# start of Provided records

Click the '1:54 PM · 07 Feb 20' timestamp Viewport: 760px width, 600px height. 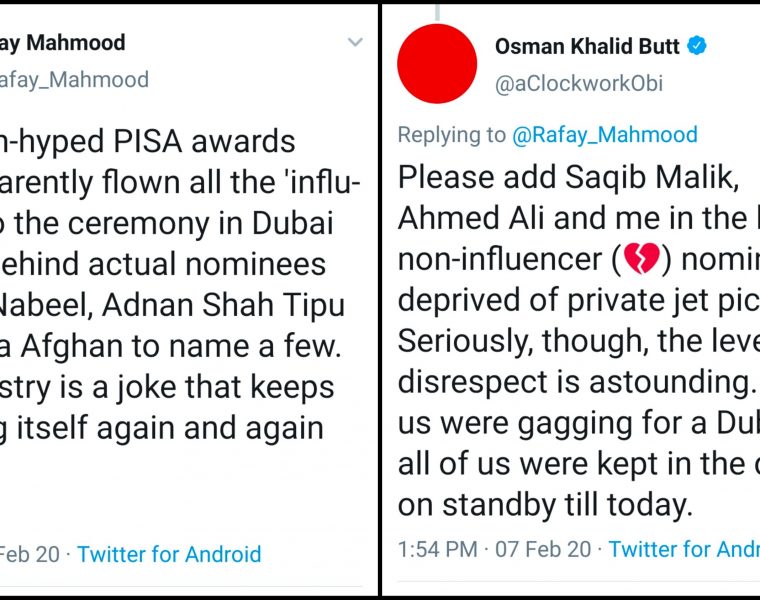494,548
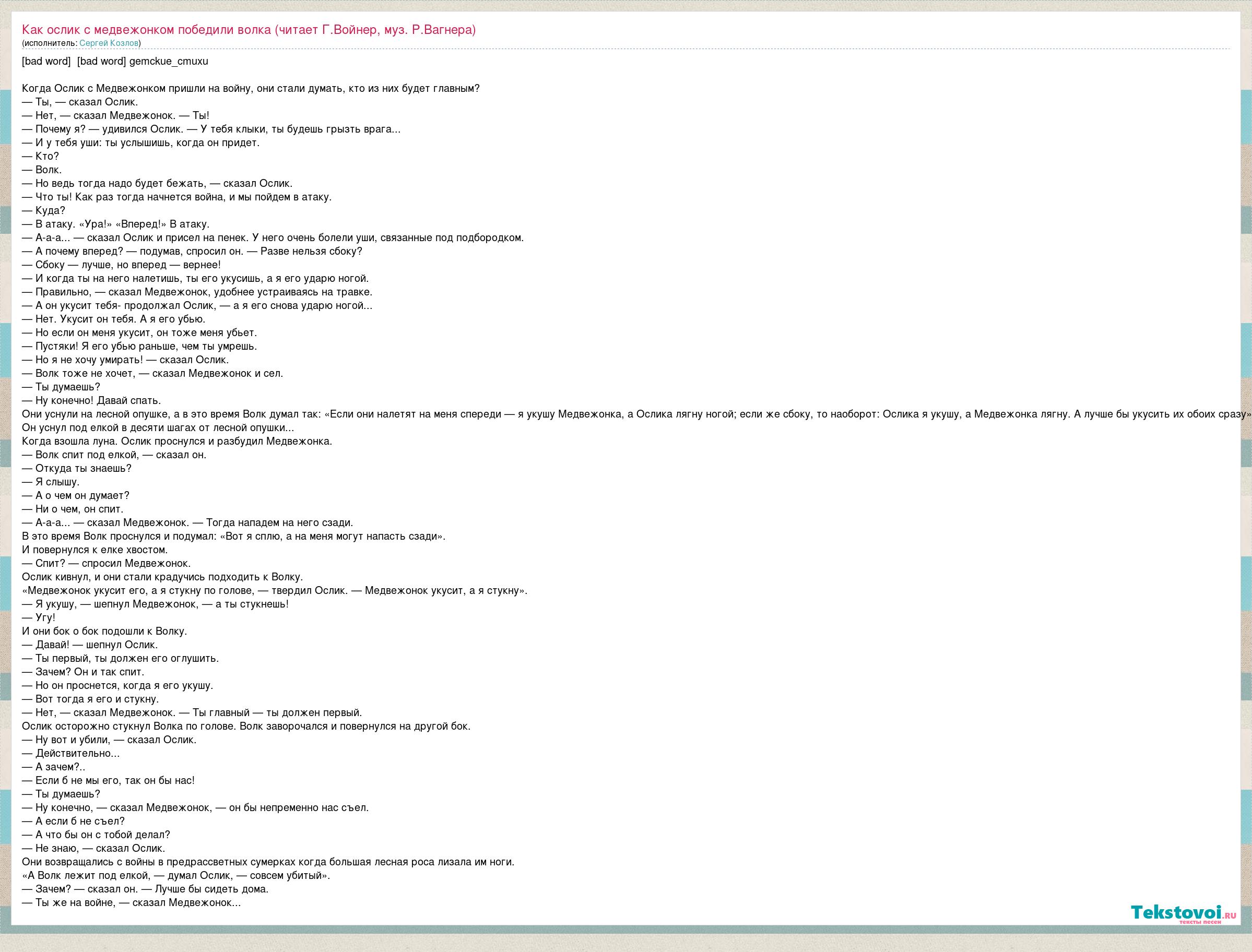Click the line starting 'Сбоку — лучше'
Screen dimensions: 1252x952
pos(121,265)
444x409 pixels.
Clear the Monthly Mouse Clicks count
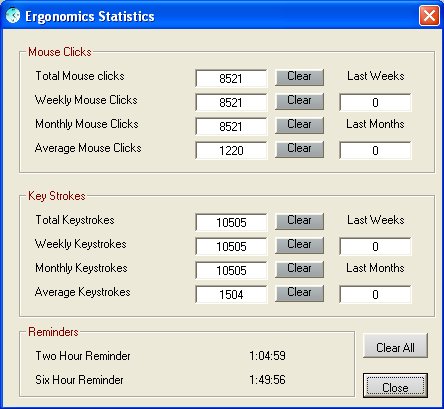coord(299,125)
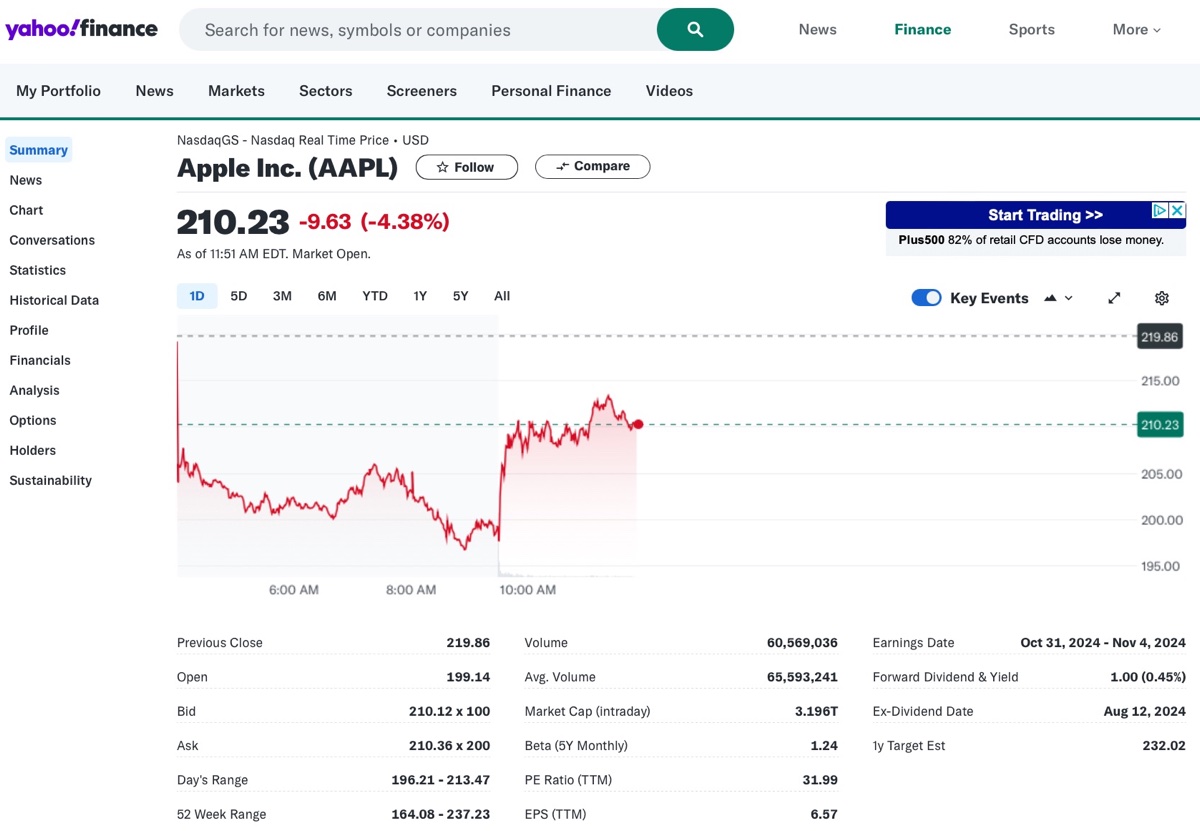Open the chart type dropdown chevron
This screenshot has width=1200, height=831.
coord(1068,298)
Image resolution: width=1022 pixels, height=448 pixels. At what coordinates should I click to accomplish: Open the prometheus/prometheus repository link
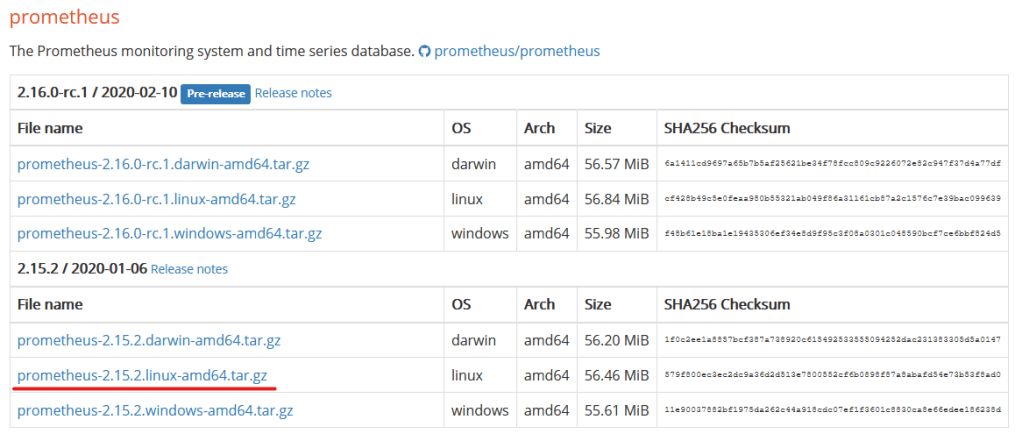517,50
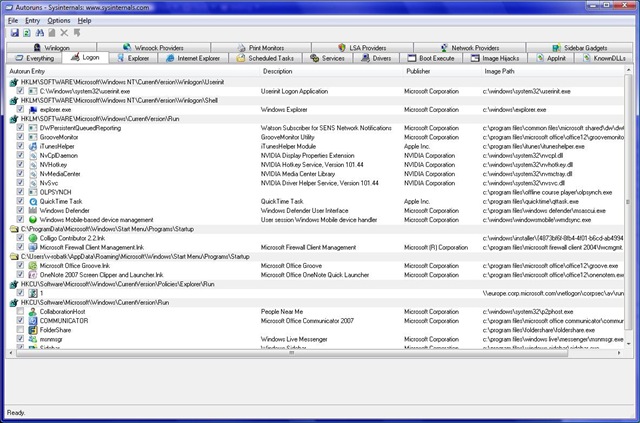Click the explorer.exe entry icon
The image size is (640, 423).
32,108
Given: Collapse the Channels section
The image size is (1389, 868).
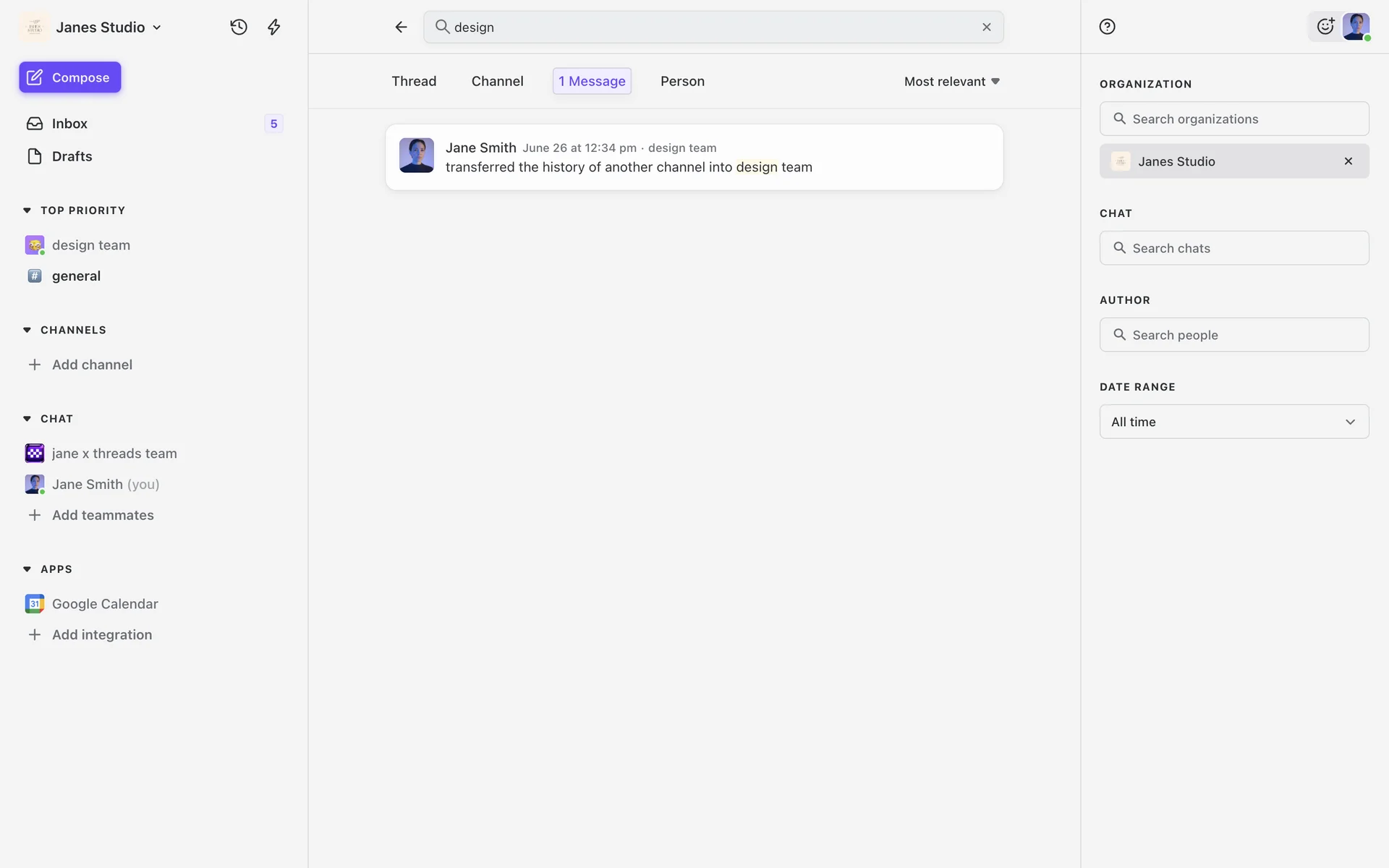Looking at the screenshot, I should (27, 330).

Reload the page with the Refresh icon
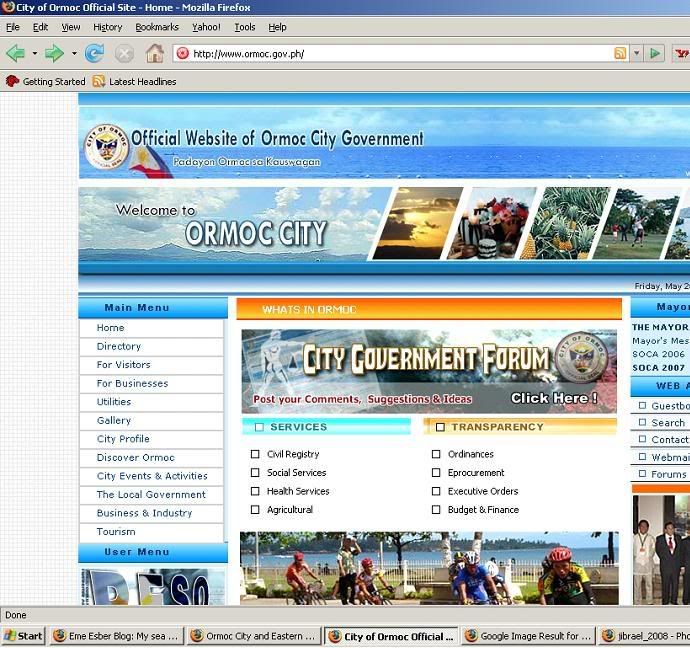(94, 53)
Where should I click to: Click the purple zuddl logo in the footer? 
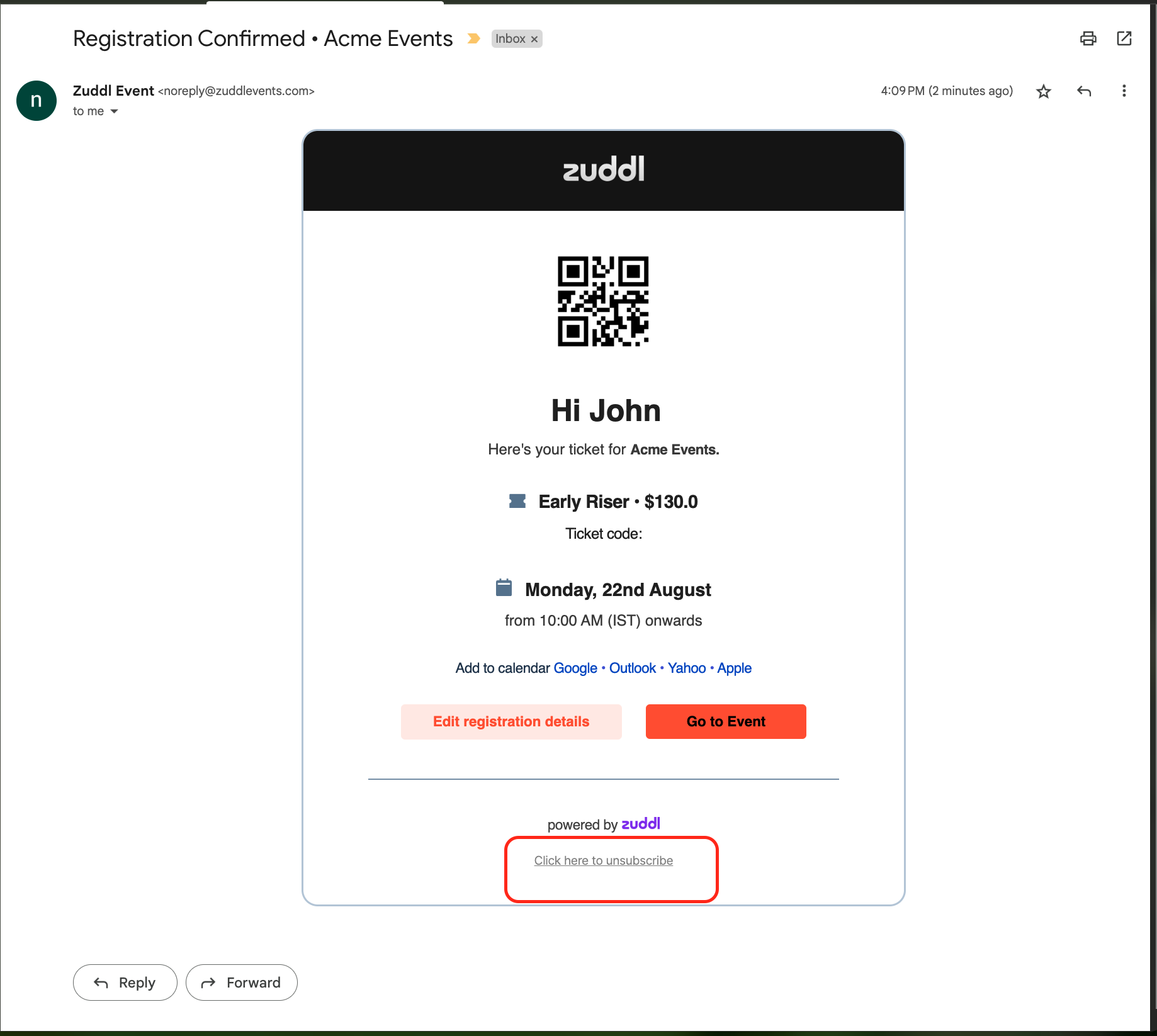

# end of Provided records

__Work to do__
Lay out as a numbered list the lines of the items from the one that contains "Given: Collapse the Channels section" through the last line, both ends included, skipping blank lines. Leave the pictures out of the answer.

__Finished exercise__
1. Given: Collapse the Channels section
2. The image size is (1389, 868).
3. Looking at the screenshot, I should (27, 330).
4. Reload the page with the Refresh icon
5. (94, 53)
6. Where should I click to: Click the purple zuddl logo in the footer? 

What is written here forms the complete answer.